Ann-Janine Morey is Associate Vice Provost for Cross Disciplinary Studies at James Madison University.
Contents
Preface: Some Words About the Pictures
Acknowledgments
Introduction: Romancing the Dog
1 The Visual Rhetoric of Everyday People
2 The Dog on the Table: From The Great Gatsby to the Great White Middle Class
3 The Gaze Outside the Frame
4 Family Portraits
5 Hunting Pictures and Dog Stories
6 Women Cross the Line
Conclusion: The Dog in the Picture
Notes
Bibliography
Index
Introduction
Romancing the Dog
I come from a family of picture takers and storytellers, and after a while it is difficult to tell the words from the pictures.
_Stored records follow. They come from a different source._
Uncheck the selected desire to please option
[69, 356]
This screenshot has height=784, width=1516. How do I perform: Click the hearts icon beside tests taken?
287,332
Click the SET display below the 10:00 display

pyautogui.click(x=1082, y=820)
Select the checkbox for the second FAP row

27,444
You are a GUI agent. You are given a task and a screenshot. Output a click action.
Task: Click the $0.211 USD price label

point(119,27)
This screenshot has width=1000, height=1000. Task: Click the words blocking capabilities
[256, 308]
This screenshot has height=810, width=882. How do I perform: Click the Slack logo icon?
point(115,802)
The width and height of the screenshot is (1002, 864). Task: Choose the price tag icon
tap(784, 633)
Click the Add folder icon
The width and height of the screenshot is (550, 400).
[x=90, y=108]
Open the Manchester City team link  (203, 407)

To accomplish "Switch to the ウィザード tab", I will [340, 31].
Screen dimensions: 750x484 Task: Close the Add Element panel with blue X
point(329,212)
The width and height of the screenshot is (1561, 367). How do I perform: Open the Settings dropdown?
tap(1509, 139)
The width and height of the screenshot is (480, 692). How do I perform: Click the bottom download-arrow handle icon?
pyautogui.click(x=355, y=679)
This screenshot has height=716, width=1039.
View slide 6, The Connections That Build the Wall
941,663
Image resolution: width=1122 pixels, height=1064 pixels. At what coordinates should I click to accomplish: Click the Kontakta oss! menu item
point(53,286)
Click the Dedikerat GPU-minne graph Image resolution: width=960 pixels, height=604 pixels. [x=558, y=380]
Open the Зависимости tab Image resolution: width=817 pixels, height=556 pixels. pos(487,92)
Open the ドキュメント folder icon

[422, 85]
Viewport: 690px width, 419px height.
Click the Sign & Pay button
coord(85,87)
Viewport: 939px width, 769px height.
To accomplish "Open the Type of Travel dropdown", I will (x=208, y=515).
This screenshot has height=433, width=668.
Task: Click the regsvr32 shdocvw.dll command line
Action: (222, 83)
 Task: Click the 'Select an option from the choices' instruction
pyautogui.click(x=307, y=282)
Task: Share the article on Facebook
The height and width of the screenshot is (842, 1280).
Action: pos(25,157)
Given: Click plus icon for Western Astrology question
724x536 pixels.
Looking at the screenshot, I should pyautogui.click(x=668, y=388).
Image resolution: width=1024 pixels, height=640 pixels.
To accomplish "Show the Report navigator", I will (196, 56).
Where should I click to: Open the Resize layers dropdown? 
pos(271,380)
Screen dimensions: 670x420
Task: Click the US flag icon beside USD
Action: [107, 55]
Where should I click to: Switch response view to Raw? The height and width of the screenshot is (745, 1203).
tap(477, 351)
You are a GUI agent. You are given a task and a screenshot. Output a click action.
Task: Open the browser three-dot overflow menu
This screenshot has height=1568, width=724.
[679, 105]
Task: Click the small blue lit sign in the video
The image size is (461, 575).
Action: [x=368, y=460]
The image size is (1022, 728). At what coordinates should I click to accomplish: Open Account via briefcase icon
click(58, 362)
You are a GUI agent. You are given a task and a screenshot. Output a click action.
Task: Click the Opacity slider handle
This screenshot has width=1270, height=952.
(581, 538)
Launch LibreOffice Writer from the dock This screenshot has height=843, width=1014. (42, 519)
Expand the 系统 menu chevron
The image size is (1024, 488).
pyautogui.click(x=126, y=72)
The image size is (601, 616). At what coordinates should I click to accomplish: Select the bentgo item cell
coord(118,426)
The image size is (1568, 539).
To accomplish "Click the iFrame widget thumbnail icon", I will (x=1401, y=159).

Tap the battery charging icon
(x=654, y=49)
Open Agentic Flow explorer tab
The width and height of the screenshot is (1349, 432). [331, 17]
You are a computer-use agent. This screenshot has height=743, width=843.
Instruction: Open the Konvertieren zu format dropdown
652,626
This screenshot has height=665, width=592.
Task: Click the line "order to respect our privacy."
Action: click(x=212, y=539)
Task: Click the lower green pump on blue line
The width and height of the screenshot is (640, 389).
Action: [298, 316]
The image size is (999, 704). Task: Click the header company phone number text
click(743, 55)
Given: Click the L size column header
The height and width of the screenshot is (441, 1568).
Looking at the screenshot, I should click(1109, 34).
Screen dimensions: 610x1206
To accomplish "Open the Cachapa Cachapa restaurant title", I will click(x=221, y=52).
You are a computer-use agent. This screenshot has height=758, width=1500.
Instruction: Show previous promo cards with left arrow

The pictures begin with my Grandpa Morey, who wasn’t much for words but who had a mechanical and technological intelligence that was quick to recognize the potential of the camera. Like many people of their time, my grandparents were minimally educated but schooled for a lifetime of hard work, stemming from their rural upbringing. Both of my grandparents Morey were employed by the Agricultural and Industrial School in Industry, New York (near Rochester), a facility run by the New York State Department of Corrections that housed juvenile delinquents who served time in this benign “cottage system” for six months to a year. Alice Elizabeth (White) Morey was the housemother who cooked and cleaned for a dormitory of miscreants. Ibra Franklin Morey, a shop teacher at the facility, lived virtually in the shadow of Eastman Kodak, and had even worked as a machinist at Kodak before moving to Industry. Grandpa Ibra passed on his visual intelligence to his only son, my father, who has taken and developed pictures all his life. Dad works only in black and white, on the grounds that it is the true revelatory mode for photography.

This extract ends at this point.